Evaluating a Definite Integral Using Inverse Trigonometric Functions

Evaluate the definite integral \(\int_{0}^{\frac{1}{2}} \frac{d x}{\sqrt{1 - x^{2}}} .\)

Solution

We can go directly to the formula for the antiderivative in the rule on integration formulas resulting in inverse trigonometric functions, and then evaluate the definite integral.
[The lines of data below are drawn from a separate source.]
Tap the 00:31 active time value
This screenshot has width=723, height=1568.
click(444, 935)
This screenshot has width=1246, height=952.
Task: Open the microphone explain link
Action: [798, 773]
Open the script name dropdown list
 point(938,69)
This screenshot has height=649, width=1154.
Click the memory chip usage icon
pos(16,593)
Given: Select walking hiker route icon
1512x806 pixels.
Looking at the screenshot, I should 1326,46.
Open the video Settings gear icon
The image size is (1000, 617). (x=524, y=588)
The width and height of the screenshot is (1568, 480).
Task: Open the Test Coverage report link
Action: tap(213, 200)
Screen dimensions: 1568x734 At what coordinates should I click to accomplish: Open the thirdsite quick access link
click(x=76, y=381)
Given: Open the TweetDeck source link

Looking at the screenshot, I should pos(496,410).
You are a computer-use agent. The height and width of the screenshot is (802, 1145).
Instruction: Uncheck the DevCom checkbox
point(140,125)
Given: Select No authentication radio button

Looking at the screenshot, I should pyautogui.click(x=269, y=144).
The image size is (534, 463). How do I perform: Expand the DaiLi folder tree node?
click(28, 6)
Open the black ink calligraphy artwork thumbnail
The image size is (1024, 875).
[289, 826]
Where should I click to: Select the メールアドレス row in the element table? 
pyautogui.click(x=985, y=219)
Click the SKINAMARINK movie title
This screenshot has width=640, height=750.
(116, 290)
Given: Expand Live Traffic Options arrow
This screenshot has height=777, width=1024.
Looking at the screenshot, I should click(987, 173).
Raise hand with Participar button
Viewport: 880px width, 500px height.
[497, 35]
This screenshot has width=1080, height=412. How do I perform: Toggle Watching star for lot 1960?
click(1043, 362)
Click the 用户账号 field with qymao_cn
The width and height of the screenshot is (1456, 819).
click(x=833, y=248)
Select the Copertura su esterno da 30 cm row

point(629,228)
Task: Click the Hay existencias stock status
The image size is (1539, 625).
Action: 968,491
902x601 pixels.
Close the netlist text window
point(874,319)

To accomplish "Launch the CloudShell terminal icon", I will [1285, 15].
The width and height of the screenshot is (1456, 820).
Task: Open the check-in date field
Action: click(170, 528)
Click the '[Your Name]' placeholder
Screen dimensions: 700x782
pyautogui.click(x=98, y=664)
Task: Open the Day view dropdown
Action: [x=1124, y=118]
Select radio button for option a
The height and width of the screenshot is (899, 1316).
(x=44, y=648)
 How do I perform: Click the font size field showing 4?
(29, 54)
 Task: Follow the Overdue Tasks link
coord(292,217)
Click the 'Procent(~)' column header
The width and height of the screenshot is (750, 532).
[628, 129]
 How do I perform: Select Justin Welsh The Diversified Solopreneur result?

We have

\[\begin{aligned} \\ \\ \int_{0}^{\frac{1}{2}} \frac{d x}{\sqrt{1 - x^{2}}} & = \text{sin}^{−1} x \left|\right._{0}^{\frac{1}{2}} \\ & = \text{sin}^{−1} \frac{1}{2} - \text{sin}^{−1} 0 \\ & = \frac{\pi}{6} - 0 \\ & = \frac{\pi}{6} . \end{aligned}\]

Checkpoint 5.40

Evaluate the integral \(\int \frac{d x}{\sqrt{1 - 16 x^{2}}} .\)

Example 5.50

Finding an Antiderivative Involving an Inverse Trigonometric Function

Evaluate the integral \(\int \frac{d x}{\sqrt{4 - 9 x^{2}}} .\)

Solution

Substitute \(u = 3 x .\) Then \(d u = 3 d x\) and we have

\[\int \frac{d x}{\sqrt{4 - 9 x^{2}}} = \frac{1}{3} \int \frac{d u}{\sqrt{4 - u^{2}}} .\]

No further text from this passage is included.